* [Extrahierter Text]:
* * * *

Außenminister Westerwelle hat derzeit nichts zu lachen. Er tat sich schwer mit einer Würdigung der Hilfe der NATO für die siegreichen libyschen Rebellen. Grund: Vor allem er dürfte es gewesen sein, der die deutsche Enthaltung bei der UN-Resolution 1973 herbeigeführt hat. In der Tat steht Deutschland in den Augen der Rebellen sicherlich schlechter da als Frankreichs Präsident Sarkozy. Aber für die deutsche Zurückhaltung sprachen gute Gründe. Denn die Rolle Deutschlands als „verlässlicher Bündnispartner“ hat durchaus zwei Seiten, wenn man das Völkerrecht und die Verfassung zu Rate zieht.

* * * *

* [Bereitgestellte Daten]:
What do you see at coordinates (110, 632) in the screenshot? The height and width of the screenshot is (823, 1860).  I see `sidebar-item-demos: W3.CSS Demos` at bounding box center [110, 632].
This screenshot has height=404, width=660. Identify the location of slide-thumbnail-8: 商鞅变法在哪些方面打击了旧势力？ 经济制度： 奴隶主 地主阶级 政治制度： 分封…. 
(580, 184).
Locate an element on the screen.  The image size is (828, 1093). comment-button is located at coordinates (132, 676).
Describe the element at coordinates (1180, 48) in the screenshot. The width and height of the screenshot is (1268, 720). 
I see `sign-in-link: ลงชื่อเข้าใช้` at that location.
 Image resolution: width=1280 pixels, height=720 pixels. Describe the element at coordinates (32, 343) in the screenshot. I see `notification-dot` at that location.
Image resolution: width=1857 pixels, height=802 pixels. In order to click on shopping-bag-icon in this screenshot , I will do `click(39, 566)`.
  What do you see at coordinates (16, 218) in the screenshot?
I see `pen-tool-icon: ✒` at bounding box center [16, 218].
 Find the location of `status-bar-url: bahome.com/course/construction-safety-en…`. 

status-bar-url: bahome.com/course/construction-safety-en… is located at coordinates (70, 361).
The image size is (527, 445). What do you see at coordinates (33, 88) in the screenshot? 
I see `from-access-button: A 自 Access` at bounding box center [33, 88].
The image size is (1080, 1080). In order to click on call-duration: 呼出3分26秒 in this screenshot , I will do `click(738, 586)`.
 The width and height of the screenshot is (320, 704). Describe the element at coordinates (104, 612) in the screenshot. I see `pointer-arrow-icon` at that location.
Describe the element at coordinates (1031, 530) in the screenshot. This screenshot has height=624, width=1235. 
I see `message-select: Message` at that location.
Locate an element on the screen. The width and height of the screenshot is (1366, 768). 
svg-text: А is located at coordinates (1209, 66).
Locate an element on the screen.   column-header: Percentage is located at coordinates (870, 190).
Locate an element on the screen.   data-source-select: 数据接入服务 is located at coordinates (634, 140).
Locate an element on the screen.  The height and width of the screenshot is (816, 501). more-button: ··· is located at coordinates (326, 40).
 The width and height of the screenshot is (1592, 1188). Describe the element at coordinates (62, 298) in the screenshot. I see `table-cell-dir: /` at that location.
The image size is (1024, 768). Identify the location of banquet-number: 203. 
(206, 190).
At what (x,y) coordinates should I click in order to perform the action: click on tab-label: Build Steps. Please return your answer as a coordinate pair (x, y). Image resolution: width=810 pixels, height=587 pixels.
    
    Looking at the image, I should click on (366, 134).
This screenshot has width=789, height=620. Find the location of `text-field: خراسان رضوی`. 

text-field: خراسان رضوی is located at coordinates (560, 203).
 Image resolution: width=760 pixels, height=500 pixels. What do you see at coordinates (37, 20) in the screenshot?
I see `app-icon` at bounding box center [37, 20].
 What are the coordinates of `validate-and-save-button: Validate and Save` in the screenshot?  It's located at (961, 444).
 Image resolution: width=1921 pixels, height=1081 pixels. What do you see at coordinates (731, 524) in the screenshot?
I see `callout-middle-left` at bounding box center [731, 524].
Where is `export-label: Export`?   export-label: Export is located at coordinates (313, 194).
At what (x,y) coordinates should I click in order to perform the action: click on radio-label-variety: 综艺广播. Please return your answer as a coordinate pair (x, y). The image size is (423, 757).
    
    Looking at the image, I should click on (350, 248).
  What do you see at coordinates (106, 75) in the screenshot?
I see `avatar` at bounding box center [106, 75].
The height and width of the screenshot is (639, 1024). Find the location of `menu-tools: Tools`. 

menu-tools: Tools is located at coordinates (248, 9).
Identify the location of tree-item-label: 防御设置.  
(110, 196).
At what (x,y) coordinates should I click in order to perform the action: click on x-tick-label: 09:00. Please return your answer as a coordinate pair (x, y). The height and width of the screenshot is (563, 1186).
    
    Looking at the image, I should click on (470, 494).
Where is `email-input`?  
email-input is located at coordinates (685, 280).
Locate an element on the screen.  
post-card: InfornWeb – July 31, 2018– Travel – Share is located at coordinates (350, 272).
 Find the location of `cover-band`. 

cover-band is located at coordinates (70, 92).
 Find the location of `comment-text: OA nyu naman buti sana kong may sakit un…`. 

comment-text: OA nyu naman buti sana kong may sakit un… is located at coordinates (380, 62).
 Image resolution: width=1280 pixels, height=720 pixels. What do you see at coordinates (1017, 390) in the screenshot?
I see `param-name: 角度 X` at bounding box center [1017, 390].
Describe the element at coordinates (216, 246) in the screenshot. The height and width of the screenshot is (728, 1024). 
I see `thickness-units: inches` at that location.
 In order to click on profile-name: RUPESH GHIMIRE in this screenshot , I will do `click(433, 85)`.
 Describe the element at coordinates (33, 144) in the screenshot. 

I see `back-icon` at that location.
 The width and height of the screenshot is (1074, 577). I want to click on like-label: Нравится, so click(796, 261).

* * * *

* [Aufgaben]:
#1 Gib aus dem Text über Westerwelle und die Libyen-Resolution den Abschnitt wörtlich wieder, beginnend bei „Außenminister Westerwelle hat“ und endend bei „zu Rate zieht.“.
#2 Fahre mit dem Text über Westerwelle und die Libyen-Resolution nach dessen letztem Satz fort.

* [Antworten]:
#1
Außenminister Westerwelle hat derzeit nichts zu lachen. Er tat sich schwer mit einer Würdigung der Hilfe der NATO für die siegreichen libyschen Rebellen. Grund: Vor allem er dürfte es gewesen sein, der die deutsche Enthaltung bei der UN-Resolution 1973 herbeigeführt hat. In der Tat steht Deutschland in den Augen der Rebellen sicherlich schlechter da als Frankreichs Präsident Sarkozy. Aber für die deutsche Zurückhaltung sprachen gute Gründe. Denn die Rolle Deutschlands als „verlässlicher Bündnispartner“ hat durchaus zwei Seiten, wenn man das Völkerrecht und die Verfassung zu Rate zieht.

#2
Zu erinnern ist zunächst daran, dass es vor allem die FDP war, die sich Auslandseinsätzen der Bundeswehr verweigerte. Für sie war die Bundeswehr nur „zur Verteidigung“ da. Im Out-of-Area-Prozess vor dem Bundesverfassungsgericht klagte auch die FDP-Bundestagsfraktion neben der SPD gegen die Teilnahme der Bundeswehr an zwei UN- und einer NATO-Mission, was für die FDP besonders delikat war, weil sie zugleich an der Regierung beteiligt war, die die Missionen unterstützt hatte. Das Bundesverfassungsgericht ließ die Teilnahme Deutschlands an solchen Missionen im Out-of-Area-Urteil 1994 zu mit der Begründung, dass Deutschland im Rahmen von UNO und NATO als „Systeme gegenseitiger kollektiver Sicherheit“ im Sinne von Art. 24 Abs. 2 GG an deren Missionen teilnehmen könne; die Einordnung der NATO als ein derartiges System ist aber durchaus zweifelhaft. Rechtsstaatlicher Pluspunkt des Urteils war die Bedingung des Bundesverfassungsgerichts für die Teilnahme an derartigen Missionen; sie bedürften einer Vorab-Zustimmung des Bundestags wegen der Rolle der Bundeswehr als „Parlamentsheer“.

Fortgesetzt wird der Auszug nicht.